La bella sensazione e la salute di un muscolo tonico e definito, la piena soddisfazione nel superare una difficile serie, la gioia di vedere per la prima volta i risultati, questo rappresenta della vera motivazione.

Le emozioni sono, in fondo, la vera essenza della nostra vita.

Gli stati d’animo hanno un’enorme influenza su ogni sfera della nostra vita e certamente anche in quella dell’allenamento.

Qualsiasi grande campione può allenarsi quanto vuole ma se si sente giù di morale o insicuro tutti gli sforzi saranno vani.

Pensate alla sconfitta che L. Ferrigno ha subito ai Mr.Olympia dove per colpa della sua ansia e della troppa emozione ha consegnato nelle mani di A.Schwarzenegger un titolo praticamente già vinto.

E’ inutile dire che emozioni e stati d’animo positivi aiutano ad ottenere il massimo del nostro potenziale.

Ovviamente un body builder si sente forte e sicuro quando si allena bene e triste e deluso quando non ottiene il risultato sperato.

Ma le emozioni sono anche frutto della biochimica del nostro corpo e siamo quindi noi a provocarle, in risposta ad un impulso esterno.

La vera fonte dei nostri stati d’animo è dentro di noi ed è da ricercare anche nel focus mentale.

Fisiologicamente, la postura del corpo, i suoi movimenti, la respirazione e le espressioni del viso rappresentano anche loro un fattore che determina il lavoro.

Ogni stato d’animo è legato a precisi atteggiamenti fisiologici e il linguaggio del corpo comunica molto più di qualsiasi parola sul nostro vero stato psicofisico.

In base alla qualità di allenamento, se vuoi diventare un body builder ed ottenere buoni risultati, assumi un atteggiamento positivo/attivo.

Focalizza sicurezza e determinazione su ciò che vuoi ottenere e non lasciar spazio allo sconforto.

Quell'atteggiamento non aiuta a ottimizzare la qualità dell'allenamento.

E' complesso, è necessario reagire per ricreare in noi l'atteggiamento vincente che ci ispira emozioni di risolutezza e fiducia, entusiasmo e motivazione.
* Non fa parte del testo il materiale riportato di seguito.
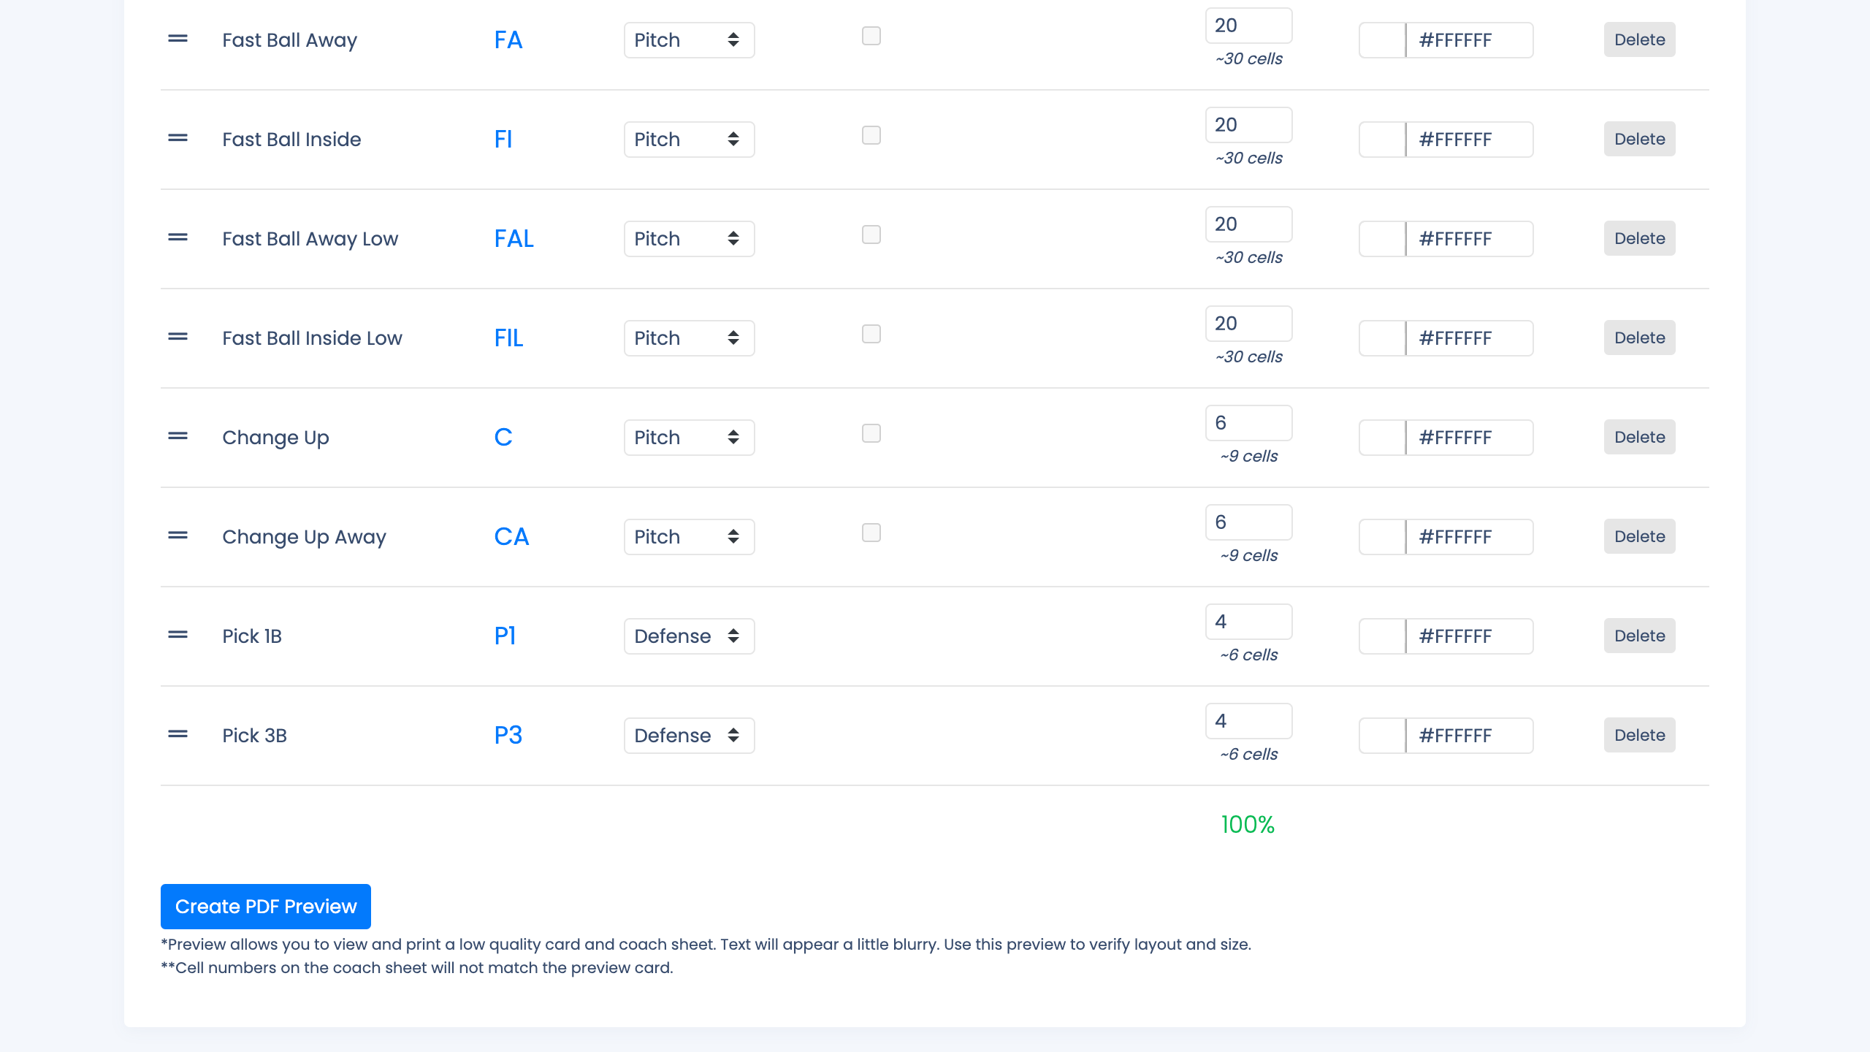Expand the Pitch dropdown for Fast Ball Away Low

pyautogui.click(x=687, y=237)
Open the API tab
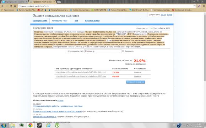Viewport: 206px width, 128px height. pos(76,21)
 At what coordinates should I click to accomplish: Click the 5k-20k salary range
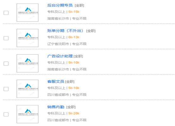[74, 113]
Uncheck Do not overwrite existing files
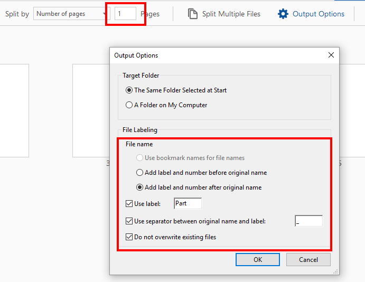365x282 pixels. click(x=129, y=237)
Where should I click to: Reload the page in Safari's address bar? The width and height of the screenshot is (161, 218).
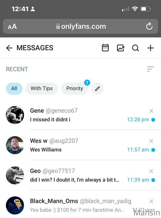pyautogui.click(x=149, y=26)
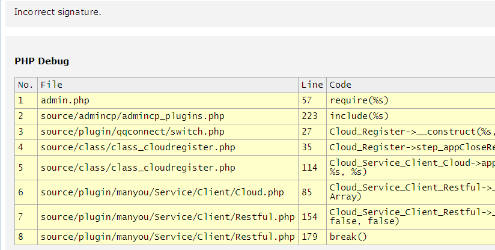Select the break() code cell

(348, 237)
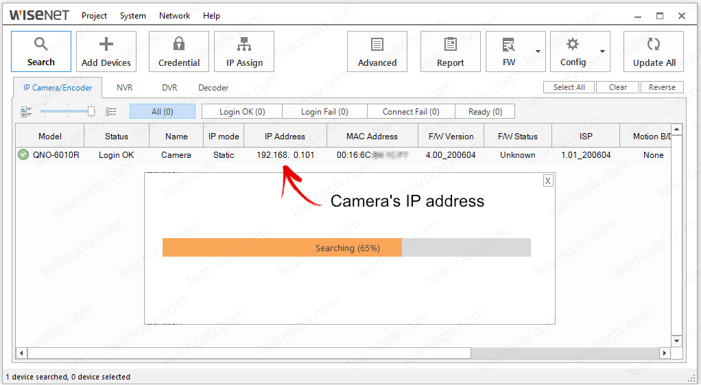Click the Search magnifier icon
This screenshot has width=701, height=385.
click(x=40, y=45)
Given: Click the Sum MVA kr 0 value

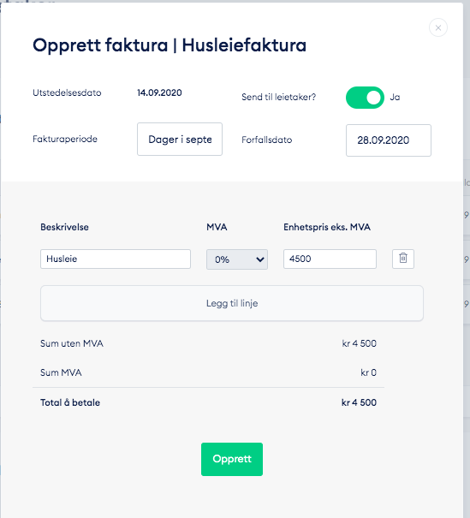Looking at the screenshot, I should click(x=369, y=372).
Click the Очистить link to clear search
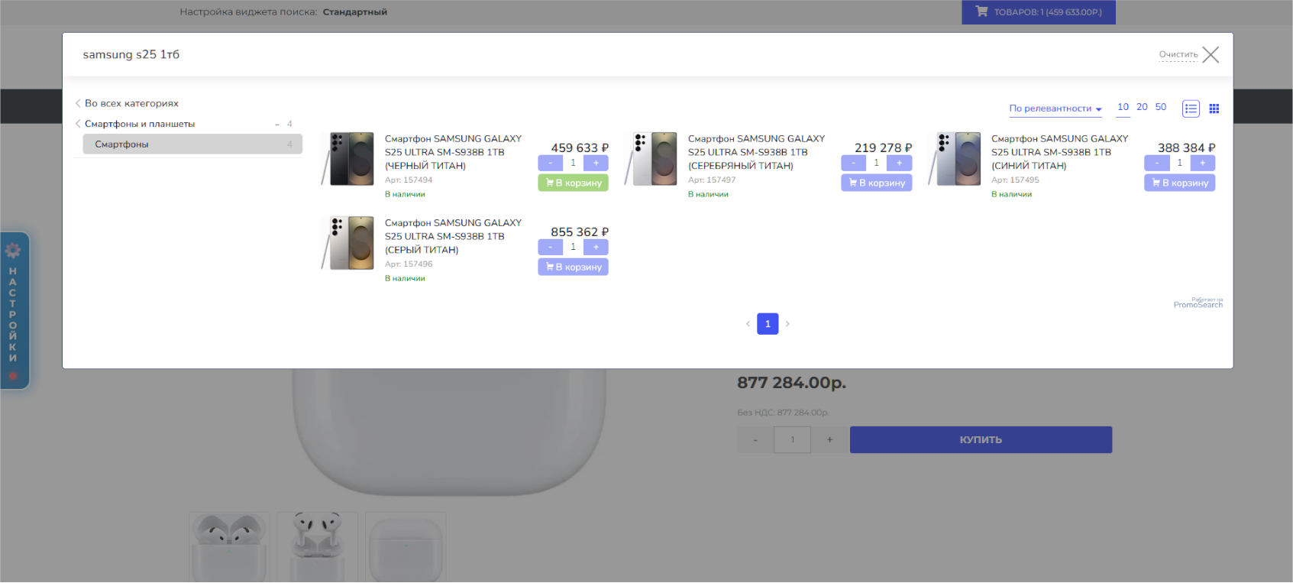1293x583 pixels. pos(1178,54)
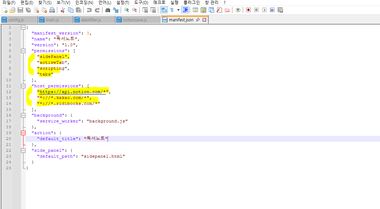Open the dropdown arrow beside the pilcrow icon
Screen dimensions: 380x209
click(x=178, y=10)
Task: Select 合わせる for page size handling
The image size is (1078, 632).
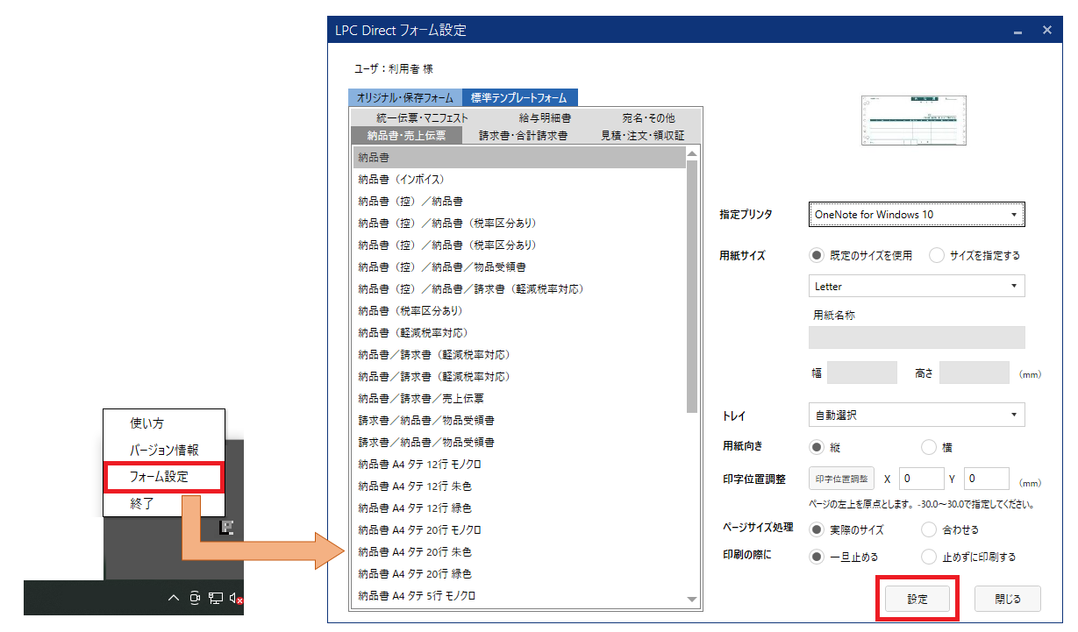Action: [x=927, y=529]
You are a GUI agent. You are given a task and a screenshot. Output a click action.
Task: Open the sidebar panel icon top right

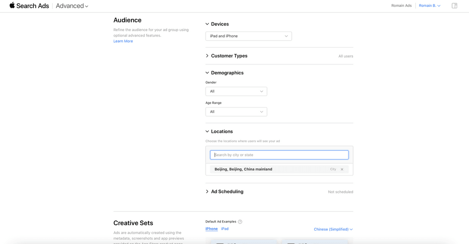(x=454, y=5)
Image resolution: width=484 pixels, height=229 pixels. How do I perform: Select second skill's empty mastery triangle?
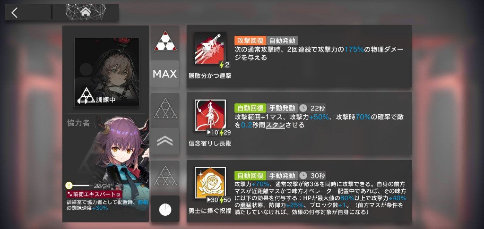[165, 108]
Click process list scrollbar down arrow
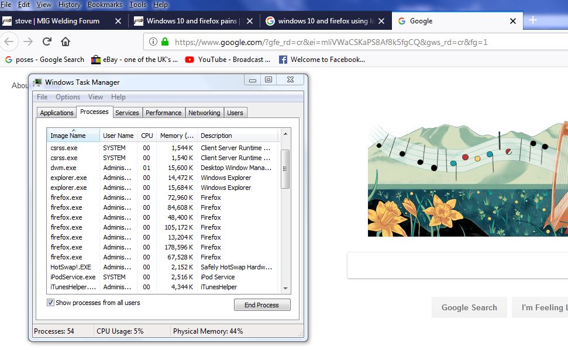568x350 pixels. point(285,288)
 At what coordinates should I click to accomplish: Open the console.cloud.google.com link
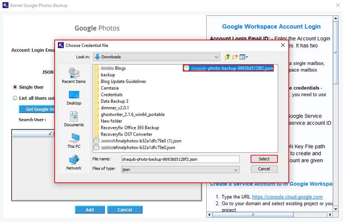(287, 197)
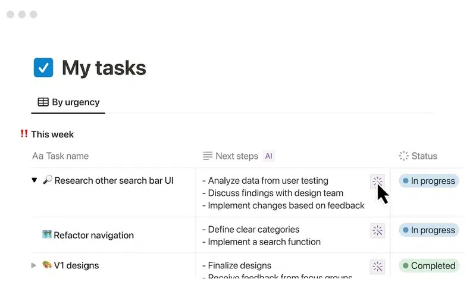Viewport: 476px width, 285px height.
Task: Click the Task name column header
Action: pos(61,156)
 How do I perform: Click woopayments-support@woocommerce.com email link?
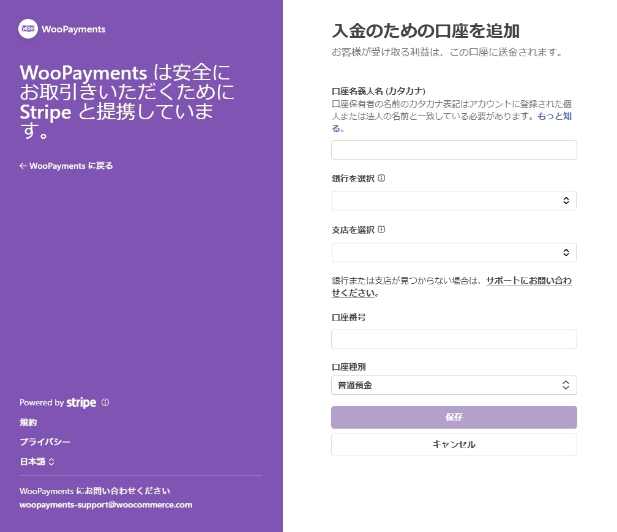click(106, 505)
Il focus ci porta la concentrazione e nell'allenamento come nella vita è fondamentale, probabilmente si è molto più orientati a portare la propria attenzione sulle difficoltà, sugli ostacoli, sui rischi o sul dolore in arrivo.

Per sostenere lo stato di entusiasmo e sicurezza, serve un orientamento dell'attenzione sulle proprie risorse, su quel bellissimo deltoide definito, sulla propria capacità di ottenere un buon risultato, su quei colpi sparati in super serie ad esaurimento.

Tutti facciamo errori, la differenza sta nel non abbattersi e nel reagire recuperando.

Con maggior sicurezza e serenità, sipuò migliorare la qualità di recupero, workout e piano alimentare.

Alleniamoci a dirigere l'attenzione solo su ciò di cui abbiamo davvero bisogno.